Abstract
Optimization algorithms are important in problems of pattern recognition and artificial intelligence, i.e., the image recognition, face recognition, data analysis, optical recognition, etc. Estimation distribution algorithms (EDAs) is kind of optimization algorithms based on substituting the crossover and mutation operators of the Genetic Algorithms by the estimation and later sampling the probability distribution learned from the selected individuals. However, a weakness of these algorithms is the efficiency in terms of the number of evaluations of the fitness function. In this paper, a Cellular Gaussian Estimation Algorithm (CEGA) for solving continuous optimization problems is proposed. CEGA is derived from evidence-based learning of independence and decentralized schemes of local populations. The experimental results showed that the present proposal reduces the number of evaluations of the fitness function in the search for optimums, maintaining its effectiveness in comparison to other algorithms of state-of-art using the same benchmark of continuous functions.
Introduction
Estimation of Distribution Algorithms (EDAs) [1, 2] have been widely used to find solutions in discrete [3] and continuous [4] optimization problems. These kinds of algorithms are based on substituting the crossover and mutation operators of the Genetic Algorithms (GAs) [5, 6] by the estimation and later sampling the probability distribution learned from the selected individuals. In every optimization problem, there are dependencies between the variables, which are not inferred by most of the current optimization methods (Genetic Algorithms, Particle Swarm Optimization, etc.). To detect the dependencies, EDAs use statistical techniques. The main advantage of EDAs over GAs is that they estimate the values of each variable using a probability distribution, while Genetic Algorithms seek a solution to a problem by directly coding the variables. For continuous optimization problems, several EDAs have been proposed: UMDA c [4], PBIL c [7], MIMIC c [8], EMNA (and its variants) [8–10] and PolyEDA [11]. However, a weakness of these algorithms, as well as the EDAs for discrete optimization, is the efficiency in terms of the number of evaluations of the objective function. In order to deal with this weakness for discrete optimization, a new kind of EDAs named the CellularEDAs was proposed [12, 13], which allow for the decentralization of the individuals in the population. But in the best of our knowledge, this idea has not been used for continuous optimization problems.

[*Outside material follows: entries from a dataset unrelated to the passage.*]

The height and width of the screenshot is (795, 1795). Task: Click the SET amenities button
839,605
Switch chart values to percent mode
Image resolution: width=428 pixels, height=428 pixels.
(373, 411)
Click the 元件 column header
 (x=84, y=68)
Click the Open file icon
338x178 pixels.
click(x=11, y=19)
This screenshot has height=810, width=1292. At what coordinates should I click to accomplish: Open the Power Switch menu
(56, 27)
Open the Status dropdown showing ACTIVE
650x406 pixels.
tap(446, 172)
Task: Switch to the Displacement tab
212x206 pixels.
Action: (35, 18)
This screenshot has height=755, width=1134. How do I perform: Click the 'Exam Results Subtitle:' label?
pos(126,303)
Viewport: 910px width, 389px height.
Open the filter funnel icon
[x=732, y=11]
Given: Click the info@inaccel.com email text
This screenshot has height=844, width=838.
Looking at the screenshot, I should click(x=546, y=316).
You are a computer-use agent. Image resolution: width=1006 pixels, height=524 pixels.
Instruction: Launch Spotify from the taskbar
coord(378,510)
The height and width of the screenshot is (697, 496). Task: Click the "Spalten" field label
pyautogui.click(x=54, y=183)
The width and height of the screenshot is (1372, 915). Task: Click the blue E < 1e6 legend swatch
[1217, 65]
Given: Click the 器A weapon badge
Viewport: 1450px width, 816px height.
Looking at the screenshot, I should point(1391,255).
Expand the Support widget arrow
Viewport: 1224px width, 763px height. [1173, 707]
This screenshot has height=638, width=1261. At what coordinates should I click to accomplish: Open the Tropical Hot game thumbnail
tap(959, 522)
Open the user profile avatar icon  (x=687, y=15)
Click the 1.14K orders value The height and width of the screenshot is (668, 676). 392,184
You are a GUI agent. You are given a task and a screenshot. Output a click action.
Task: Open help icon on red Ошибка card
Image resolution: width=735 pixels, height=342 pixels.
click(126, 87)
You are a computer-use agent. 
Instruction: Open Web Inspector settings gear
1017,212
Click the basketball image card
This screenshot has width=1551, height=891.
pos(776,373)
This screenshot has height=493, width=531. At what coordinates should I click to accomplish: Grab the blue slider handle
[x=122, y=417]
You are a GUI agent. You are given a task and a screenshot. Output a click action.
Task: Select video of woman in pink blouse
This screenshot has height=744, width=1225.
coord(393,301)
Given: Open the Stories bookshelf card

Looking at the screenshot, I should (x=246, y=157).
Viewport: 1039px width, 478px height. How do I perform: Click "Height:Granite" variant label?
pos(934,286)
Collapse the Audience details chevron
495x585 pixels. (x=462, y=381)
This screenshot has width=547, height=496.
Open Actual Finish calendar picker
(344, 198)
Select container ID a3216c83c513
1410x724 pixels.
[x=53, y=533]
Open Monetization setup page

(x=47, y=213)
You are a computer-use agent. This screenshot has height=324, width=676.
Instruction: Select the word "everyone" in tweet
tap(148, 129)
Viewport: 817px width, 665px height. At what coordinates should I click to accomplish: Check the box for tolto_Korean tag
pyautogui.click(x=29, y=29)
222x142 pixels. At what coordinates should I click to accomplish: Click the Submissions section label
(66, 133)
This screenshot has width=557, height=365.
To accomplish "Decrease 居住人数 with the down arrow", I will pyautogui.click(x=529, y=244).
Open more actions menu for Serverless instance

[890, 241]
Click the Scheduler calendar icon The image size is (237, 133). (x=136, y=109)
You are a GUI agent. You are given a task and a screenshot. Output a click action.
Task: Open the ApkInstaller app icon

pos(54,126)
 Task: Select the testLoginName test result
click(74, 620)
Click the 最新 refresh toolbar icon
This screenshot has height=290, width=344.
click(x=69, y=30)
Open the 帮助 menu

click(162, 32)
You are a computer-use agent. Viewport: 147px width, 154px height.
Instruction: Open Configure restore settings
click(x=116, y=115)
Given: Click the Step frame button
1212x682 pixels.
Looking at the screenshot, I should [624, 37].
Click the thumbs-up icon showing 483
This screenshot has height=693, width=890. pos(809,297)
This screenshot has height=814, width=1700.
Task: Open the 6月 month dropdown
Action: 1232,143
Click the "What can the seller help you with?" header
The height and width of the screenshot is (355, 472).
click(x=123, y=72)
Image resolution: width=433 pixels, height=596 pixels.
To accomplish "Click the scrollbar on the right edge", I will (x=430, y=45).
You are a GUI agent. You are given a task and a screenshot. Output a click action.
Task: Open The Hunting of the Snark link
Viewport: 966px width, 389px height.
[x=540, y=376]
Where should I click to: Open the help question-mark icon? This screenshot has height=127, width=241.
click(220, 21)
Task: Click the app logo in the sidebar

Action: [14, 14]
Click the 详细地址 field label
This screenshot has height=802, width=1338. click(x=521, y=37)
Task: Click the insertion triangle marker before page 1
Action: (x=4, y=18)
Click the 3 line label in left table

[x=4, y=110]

In this paper, a new kind CellularEDA, the Cellular Estimation Gaussian Algorithm (CEGA), which learns the structure and parameters of Gaussian networks from local populations using independence tests and decentralized schemes to reduce the number of evaluations, preserving their effectiveness in the solution of continuous optimization problems is presented.
This paper is organized as follows. Section 2 presents a brief review of related work. Section 3 provides basic concepts. Section 4 describes the proposed algorithm. Section 5 presents the experimental results. Section 6 shows statistical validations and finally, Section 7 contains conclusions of this study.
Related work
The simplest of the EDAs used to find solutions in problems of continuous optimization is UMDA c (Univariate Marginal Distribution Algorithm for Continuous Domain) [4], which assumes in each generation that the variables are independent following a normal distribution (other distributions can be taken into account).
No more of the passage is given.